Interviews Flashcards
Structured / Formal Interviews
Interview which is conducted in the same standardised way each time
Unstructured / Informal Interviews
Guided conversation, interviewer has complete freedom to vary questions depending on what’s appropriate
Semi-structured Interviews
Each interview has same set of questions but interviewer can ask follow-up questions e.g ‘How do you mean?’
Group Interviews
Multiple people interviewed at once e.g focus groups
Interviewer effect
Answer of interviewee can be influenced by interviewer e.g age, class, ethnicity, gender etc.
What are the advantages of group interviews?
- Feel more comfortable encourages them to open up
- Participants throw ideas around stimulating people’s ideas
- Interview large amounts of people at a time
- Useful for generating initial ideas used for later research
- Combine asking questions and observing dynamics of group
What are the disadvantages of group interviews?
- Some individuals might dominate discussion
- Depends on researchers ability to keep group focused on topic
- Peer group pressure to conform affect results
- Difficult to analyse data
What are the advantages of structured interviews?
- Practical:
o quick
o training interviewers is cheap and straightforward
o results easily quantified due to close-ended questions
o high response rate - Theoretical:
o reliable
o representative
What are the disadvantages of structured interviews?

# Given data
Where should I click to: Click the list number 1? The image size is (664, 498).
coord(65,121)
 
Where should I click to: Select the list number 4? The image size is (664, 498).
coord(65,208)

# Exercise tasks
1. In the interview flashcards, what example of a group interview is given?
2. Pick up the interview flashcards after their last line and keep going in the same style.

# Answers given
1. Focus groups.

2.
- Practical problems:
o inflexible, interviewee cannot go into depth or explain answers or misinterprets question - Theoretical problems:
o lack validity as questions are close-ended
What are the advantages of unstructured interviews?
- Practical:
o develop rapport useful for sensitive subjects
o flexible - Few ethical problems e.g consent
- Theoretical:
o valid no set questions, talk about what they think is important
What are the disadvantages of unstructured interviews?
- Practical problems:
o time consuming due to small sample size
o difficult to quantify data
o training and need interpersonal skills - Theoretical problems:
o not representative = cannot make generalisations
o lack reliability
In what ways can social interactions threaten the validity of interviews?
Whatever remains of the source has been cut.